By: Bob Meyer
It is one of the largest dairy farms in the country and it is open to the public. Fair Oaks Farms at Fair Oaks, Indiana started out with 15,000 acres in 1998; the first milking parlor was built in 1999. Today the farm is home to 36,500 cows on eleven individual dairies. Ten of the operations have 72-cow rotary parlors and one has an 80-cow unit. CEO Gary Corbett says they have permits to build one more dairy on the site which will take the herd to 40,000.
The farm is a showcase for agriculture, guests are welcomed to a visitor’s center which features interactive stations to teach them about dairy farming before they board the bus for a tour of the farm. Corbett says they looked at what animal activist groups were doing to sway public opinion so they decided to counter that with an up-close look at 21st century agriculture. The visitor’s center was built in 2004 and will welcome more than half-a-million people each year. “People are able to see these animals are treated with care and the environment is treated correctly.”
From an environmental standpoint, all of the manure on the farm goes into five anaerobic digesters. Some of the methane off the digesters is used to generate all of the electricity used on the farm while some of the gas is used in the farms fleet of 45 semi-tanker tractors. Surplus gas is sold into the natural gas line.
The latest addition to the farm is a 3,000-sow farrow-to-wean hog setup. The barn features numerous interactive educational stations and elevated viewing of the gestation pens, farrowing facilities and other pens. Various stops on the viewing walkway are manned by Fair Oaks people ready to explain what is going on and answer questions.
Plans are to build a poultry and egg operation as well as a beef cow-calf facility in the future.

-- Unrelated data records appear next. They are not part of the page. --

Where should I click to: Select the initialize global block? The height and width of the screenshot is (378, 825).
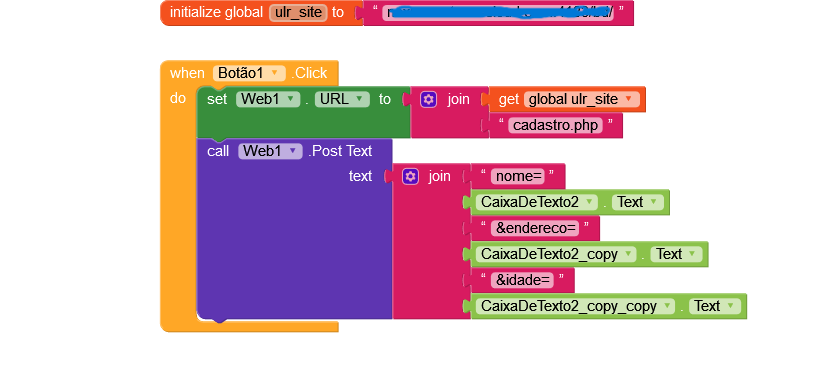click(x=216, y=13)
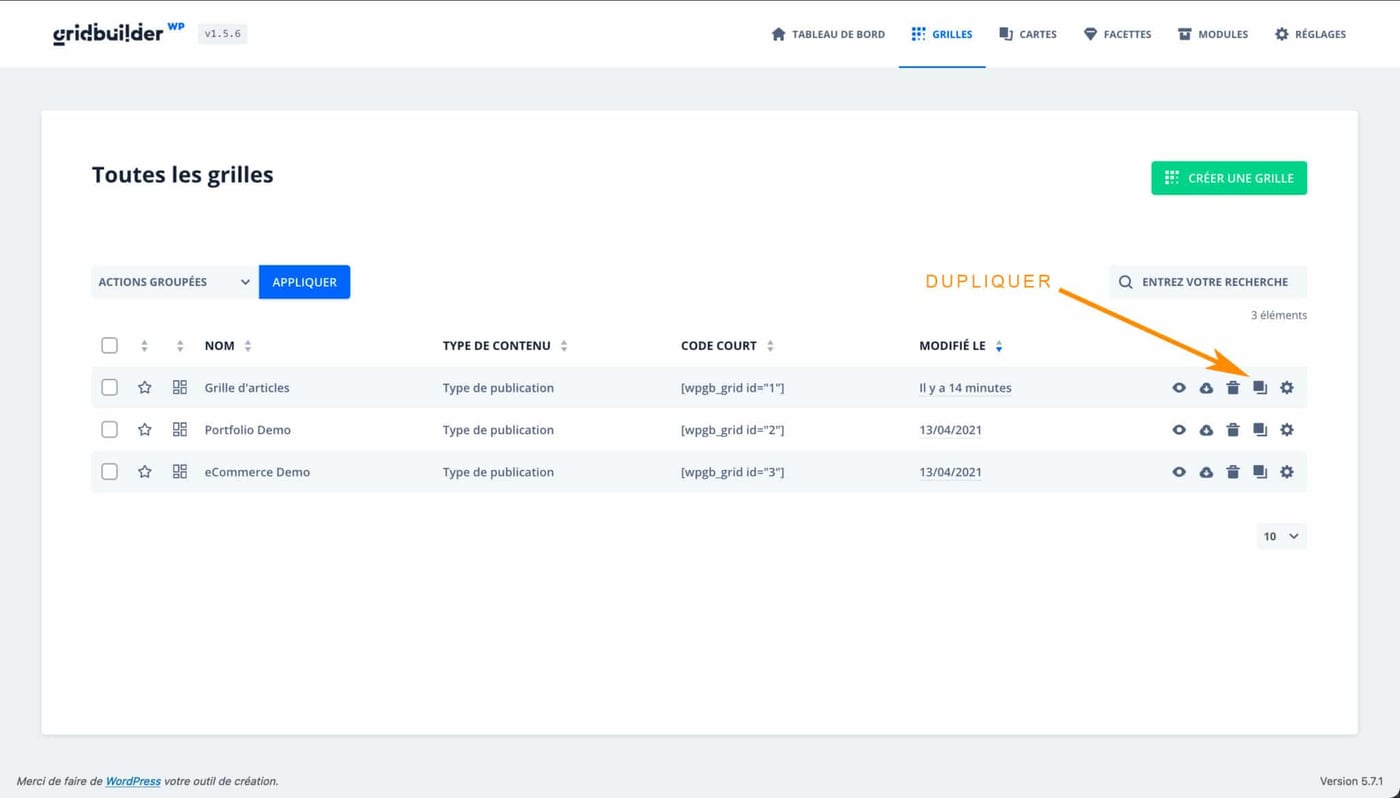Screen dimensions: 1400x798
Task: Preview the Portfolio Demo grid
Action: click(x=1179, y=430)
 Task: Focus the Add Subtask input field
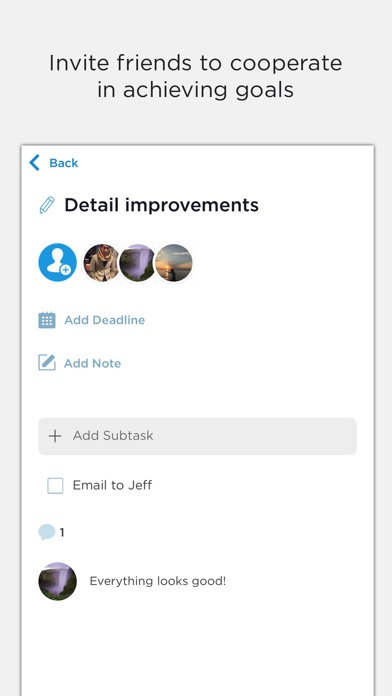pos(198,436)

With more-and-more people further removed from the farm, Corbett says agriculture needs to be welcoming and transparent no matter what the size farm you have. “The more you can interact with consumers and school groups and civic groups and politicians, invite them out to your farm, we don’t think there is any better answer to that. You allow them to see the reality of agriculture up-close without distortion.”